The pot-washing area is located off to the side, along the passageway leading to the coffee shop. Keeping the kitchen clean despite the constant activity is accomplished by assigning one team member to take charge of washing and resupplying bowls, plates, etc., as needed. Walk-in coolers and dry storage—the 320 square feet of space filled to the brim with loaded carts and shelves—are positioned behind the back wall of the pot-washing station.

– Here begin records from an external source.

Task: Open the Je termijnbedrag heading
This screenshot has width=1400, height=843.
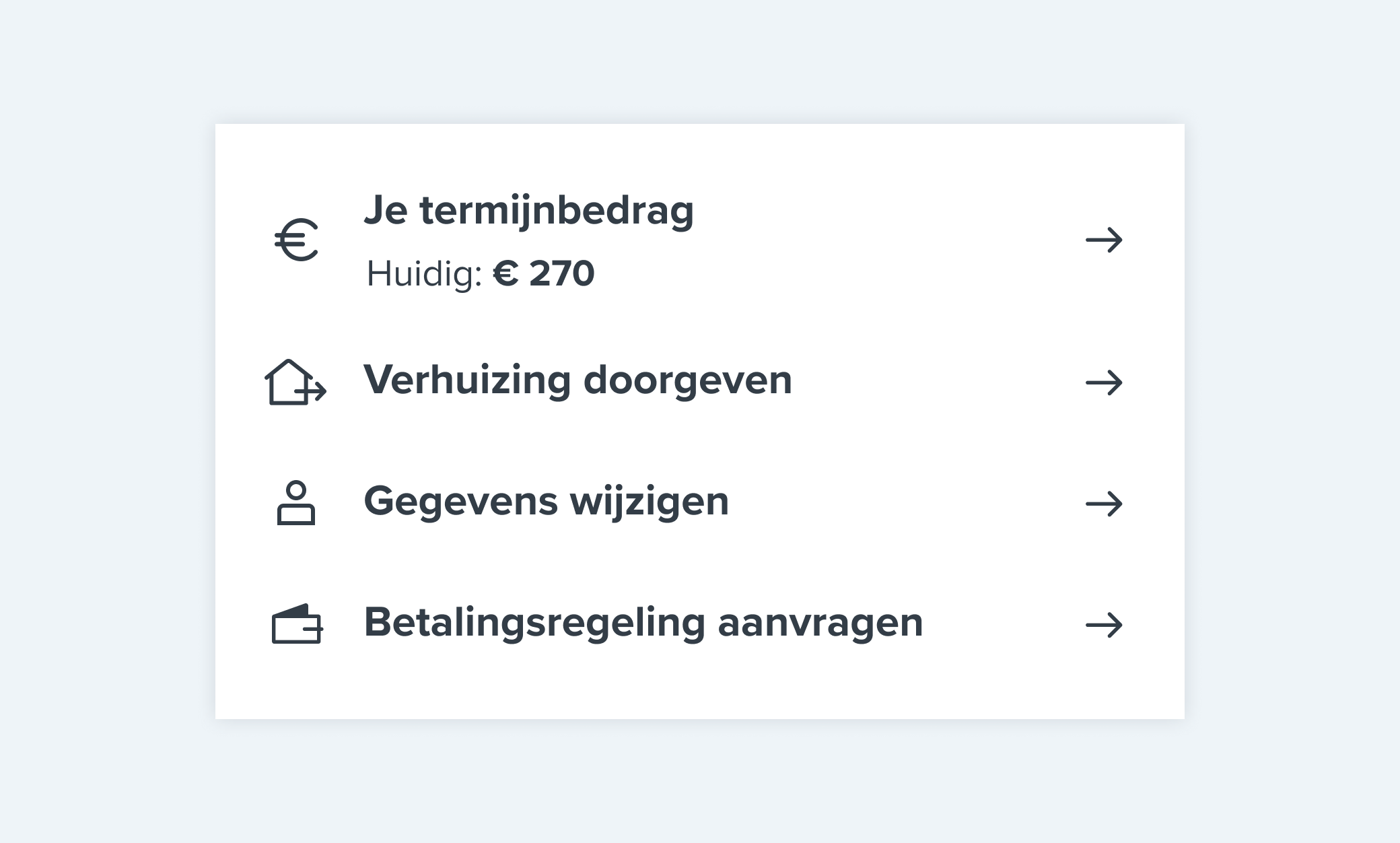Action: coord(528,211)
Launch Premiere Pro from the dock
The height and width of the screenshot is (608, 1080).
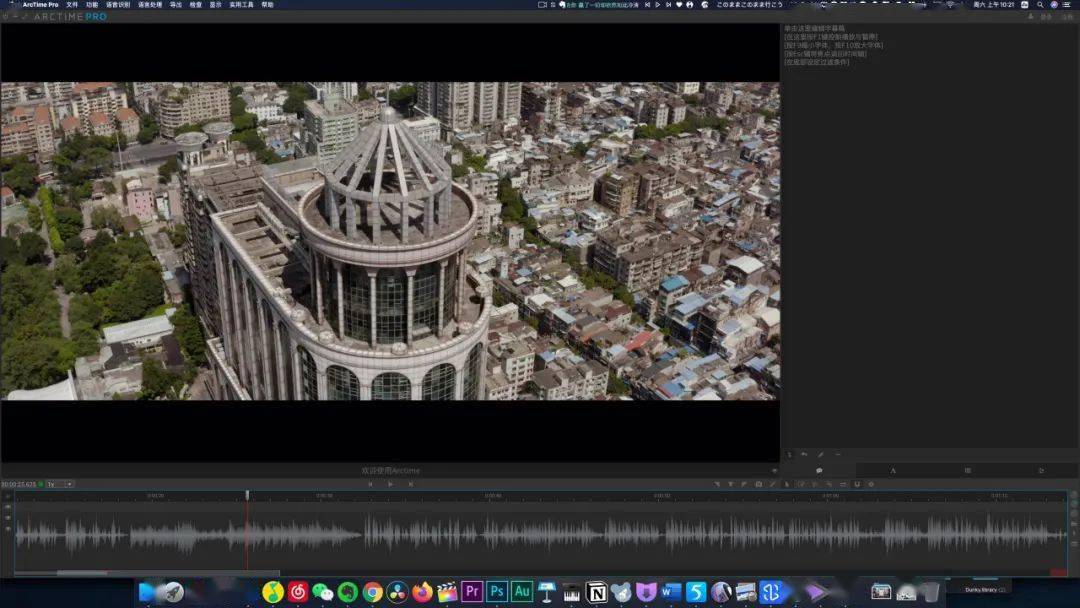(472, 591)
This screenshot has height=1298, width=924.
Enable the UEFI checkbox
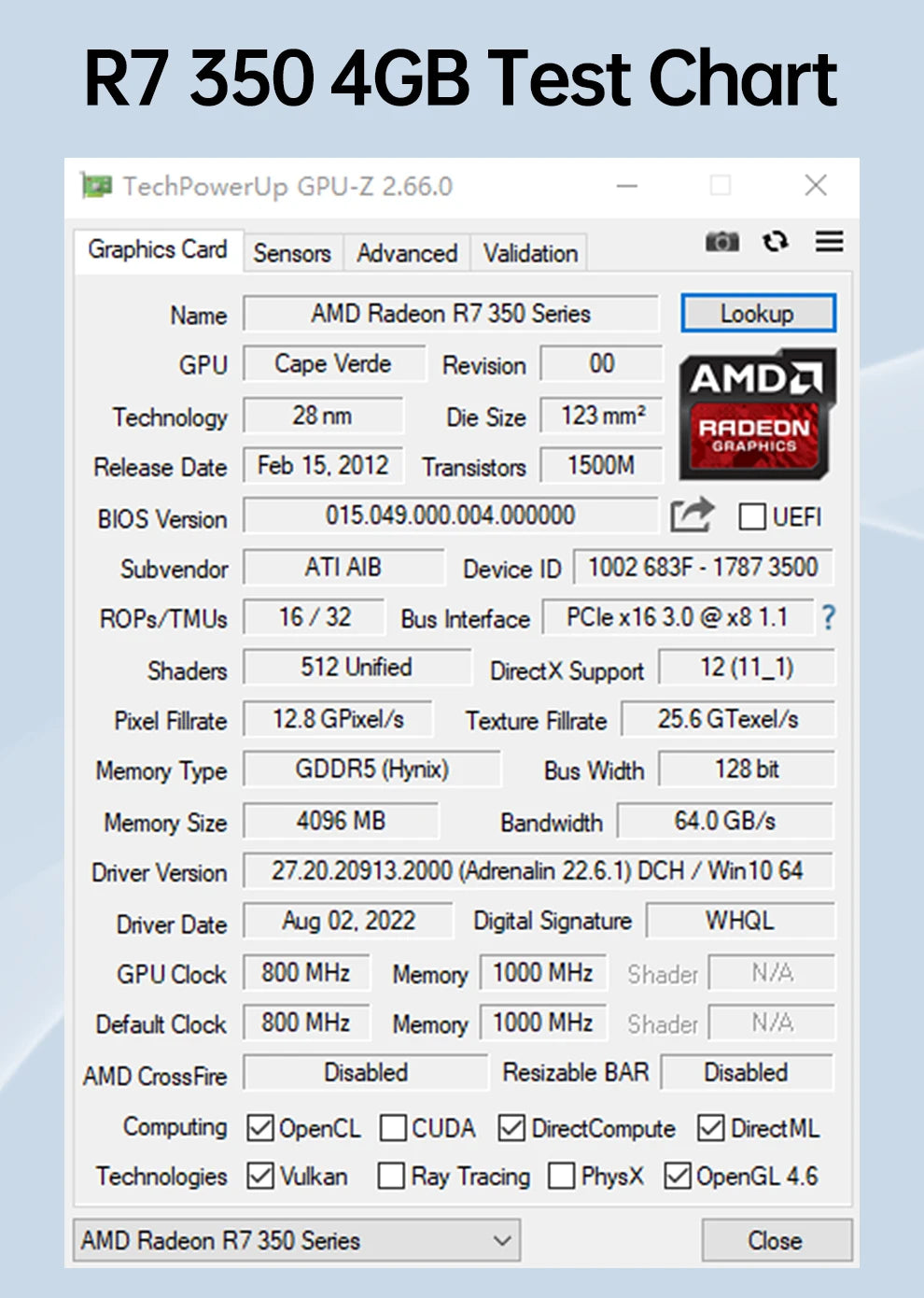tap(750, 516)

While the pastry kitchen offers anywhere from 30 to 40 items daily, there are a few proven winners that repeat guests rely on. “Our number one spot is tied between the crème brûlée and gelato, followed by cheesecake lollipops, tiramisu, and chocolate desserts,” Silva says.
“The servings are small—cookies are about two inches, and most preplated items can be eaten in two to three bites. We want people to enjoy many different desserts,” Silva says. Customers usually sample about five desserts per person, which tallies up to around 5,000 portions daily.
Tight kitchen space plus high quality standards “force us to be tight on production levels,” McIlroy says. “We’re limited on storage and refrigeration, so we’re placing food orders daily with our purveyors.”
Managing pastry and buffet production gets a considerable boost from three interconnected software programs: one that tracks production, one for purchasing, and another for tracking and analysis.
On busier days—Wednesdays through Saturdays—staffing includes up to two team members working the serving line to scoop gelato and plate desserts, plus eight to 10 team members doing production work in the pastry kitchen. On slower days, kitchen workers will cover both positions.
A typical day in the Rivers pastry kitchen starts at 4 a.m. with the arrival of the baker, who makes pastries, Danish, croissants, and sticky buns for the buffet and the adjacent Coffee Spot. At 7 a.m., the rest of the team arrives for the first shift. Second shift begins at 4 p.m. and runs through 12:30 a.m. Deep cleaning takes place from approximately 1 a.m. to 7 a.m.
A Look Ahead
While footprint constraints limit Silva’s hopes for more and bigger ovens, the Rivers pastry kitchen will continue to add to its equipment roster. Currently slated for installation are a rotating chestnut roaster and a chocolate tempering machine.
For 2013, the team will be adding a cookie-cutting machine and, along the Canopy buffet line, a tabletop automated doughnut maker and a crêpe station.
Janice Cha has covered the foodservice industry for more than a decade, focusing on kitchen equipment for several years.